Weighted dataset after IPTW using weightit?

539 views Asked by At

I'm trying to get a weighted dataset after IPTW using weightit. Unfortunately, I'm not even sure where to start. Any help would be appreciated.

library(WeightIt)
library(cobalt)
library(survey)

W.out <- weightit(treat ~ age + educ + race + married + nodegree + re74 + re75,
                  data = lalonde, estimand = "ATT", method = "ps")

bal.tab(W.out)

# pre-weighting dataset
lalonde

# post-weighting dataset??
1

There are 1 answers

0
socialscientist On BEST ANSWER

The weightit() function produces balance weights. In your case, setting method = "ps" will produce propensity scores that are transformed into weights. More details of how it produces those weights can be found with ?method_ps. You can extract the weights from your output and store them as a column in a data.frame via: data.frame(w = W.out[["weights"]]). The output is a vector of weights with a length equal to the number of non-NA rows in your data (lalonde).

What you actually mean by "weighted dataset" is ambiguous for two reasons. First, any analyses that use those weights will typically not actually produce a new data.set...rather it will weight the contribution of the row to the likelihood. This is substantively different from simply analyzing a dataset that has had each row's values multiplied by its weight and will produce different results for many models. Second, you are asking how to get a weighted dataset that has character vectors in columns. For example, lalonde$race is a character vector. Multiplying 5*"black" doesn't make much sense.

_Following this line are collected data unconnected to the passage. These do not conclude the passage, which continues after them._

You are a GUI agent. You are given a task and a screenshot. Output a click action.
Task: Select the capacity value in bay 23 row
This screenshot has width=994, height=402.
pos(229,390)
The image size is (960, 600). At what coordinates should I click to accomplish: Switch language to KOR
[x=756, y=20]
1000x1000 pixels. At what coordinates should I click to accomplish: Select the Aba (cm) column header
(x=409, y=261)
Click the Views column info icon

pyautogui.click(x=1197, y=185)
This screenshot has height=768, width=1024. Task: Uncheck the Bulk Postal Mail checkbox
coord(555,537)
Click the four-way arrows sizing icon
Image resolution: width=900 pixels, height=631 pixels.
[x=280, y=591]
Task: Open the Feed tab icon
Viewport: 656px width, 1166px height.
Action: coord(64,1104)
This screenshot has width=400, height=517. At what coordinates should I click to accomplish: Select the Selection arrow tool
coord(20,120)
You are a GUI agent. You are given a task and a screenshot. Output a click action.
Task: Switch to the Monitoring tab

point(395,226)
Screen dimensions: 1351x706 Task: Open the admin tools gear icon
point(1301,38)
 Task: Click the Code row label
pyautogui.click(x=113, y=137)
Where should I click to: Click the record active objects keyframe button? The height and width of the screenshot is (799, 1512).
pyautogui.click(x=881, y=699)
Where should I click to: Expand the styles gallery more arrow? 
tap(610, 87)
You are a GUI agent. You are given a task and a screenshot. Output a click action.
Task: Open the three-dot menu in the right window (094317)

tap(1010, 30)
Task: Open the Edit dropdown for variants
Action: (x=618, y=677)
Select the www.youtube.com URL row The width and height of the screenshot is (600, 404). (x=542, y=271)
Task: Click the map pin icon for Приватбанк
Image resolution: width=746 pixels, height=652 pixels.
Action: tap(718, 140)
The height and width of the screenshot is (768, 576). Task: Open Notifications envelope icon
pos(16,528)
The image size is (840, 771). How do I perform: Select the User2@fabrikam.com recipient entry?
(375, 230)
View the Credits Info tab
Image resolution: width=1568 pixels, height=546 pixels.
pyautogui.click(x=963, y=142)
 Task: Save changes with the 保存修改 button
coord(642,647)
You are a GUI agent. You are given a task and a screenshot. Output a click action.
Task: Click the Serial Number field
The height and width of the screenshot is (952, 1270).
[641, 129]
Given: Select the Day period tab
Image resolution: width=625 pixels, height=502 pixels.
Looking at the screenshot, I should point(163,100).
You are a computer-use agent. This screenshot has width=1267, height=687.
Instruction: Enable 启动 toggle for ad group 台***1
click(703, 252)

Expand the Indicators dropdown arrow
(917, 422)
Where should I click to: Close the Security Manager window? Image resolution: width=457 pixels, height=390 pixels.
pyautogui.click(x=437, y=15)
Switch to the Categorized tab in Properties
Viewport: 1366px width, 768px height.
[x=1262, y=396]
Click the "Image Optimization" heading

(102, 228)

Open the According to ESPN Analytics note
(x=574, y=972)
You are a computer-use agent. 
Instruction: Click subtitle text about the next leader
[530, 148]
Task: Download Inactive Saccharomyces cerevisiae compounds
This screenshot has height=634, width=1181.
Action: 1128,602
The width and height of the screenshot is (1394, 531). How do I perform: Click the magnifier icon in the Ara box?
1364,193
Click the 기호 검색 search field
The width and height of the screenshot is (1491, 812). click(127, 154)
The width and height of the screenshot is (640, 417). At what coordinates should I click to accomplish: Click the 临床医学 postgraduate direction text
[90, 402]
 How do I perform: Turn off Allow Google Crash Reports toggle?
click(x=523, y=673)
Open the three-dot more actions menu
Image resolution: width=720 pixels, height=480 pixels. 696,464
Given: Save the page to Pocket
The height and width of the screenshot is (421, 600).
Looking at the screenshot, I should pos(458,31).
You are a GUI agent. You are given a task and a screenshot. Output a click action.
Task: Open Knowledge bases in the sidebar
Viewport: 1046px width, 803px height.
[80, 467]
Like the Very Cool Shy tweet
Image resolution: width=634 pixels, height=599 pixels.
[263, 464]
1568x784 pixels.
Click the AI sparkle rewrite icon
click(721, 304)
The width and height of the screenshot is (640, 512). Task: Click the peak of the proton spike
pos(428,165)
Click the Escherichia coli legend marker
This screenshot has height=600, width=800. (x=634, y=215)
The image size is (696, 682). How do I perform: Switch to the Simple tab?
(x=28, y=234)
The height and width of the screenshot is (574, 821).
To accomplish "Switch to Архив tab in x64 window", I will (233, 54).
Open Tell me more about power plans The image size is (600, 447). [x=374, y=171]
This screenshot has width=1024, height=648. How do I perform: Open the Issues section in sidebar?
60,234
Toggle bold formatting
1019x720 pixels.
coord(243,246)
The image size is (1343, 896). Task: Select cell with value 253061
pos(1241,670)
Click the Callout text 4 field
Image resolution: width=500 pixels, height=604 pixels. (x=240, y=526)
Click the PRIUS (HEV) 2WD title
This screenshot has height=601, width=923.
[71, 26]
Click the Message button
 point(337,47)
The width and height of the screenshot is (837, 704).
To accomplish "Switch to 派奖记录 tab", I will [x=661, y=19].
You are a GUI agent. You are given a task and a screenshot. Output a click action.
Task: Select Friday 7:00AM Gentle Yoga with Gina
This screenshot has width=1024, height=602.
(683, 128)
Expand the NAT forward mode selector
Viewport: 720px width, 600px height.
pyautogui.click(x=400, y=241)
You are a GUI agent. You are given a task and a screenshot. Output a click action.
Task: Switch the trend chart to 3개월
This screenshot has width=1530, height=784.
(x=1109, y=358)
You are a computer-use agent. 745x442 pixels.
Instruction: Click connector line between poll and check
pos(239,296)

If you are indeed intent on multiplying every value in every row of your data by the row's respective weight, you will need to convert your race variable to numeric indicators, remove it from your data, then you can apply sweep():

library(dplyr)
df <- lalonde %>%
              black = if_else(race == "black", 1, 0),
              hispan = if_else(race == "hispan",1,0),
              white = if_else(race == "white",1,0)) %>%
  select(-race)
   

sweep(df, MARGIN = 2, W.out[["weights"]], `*`)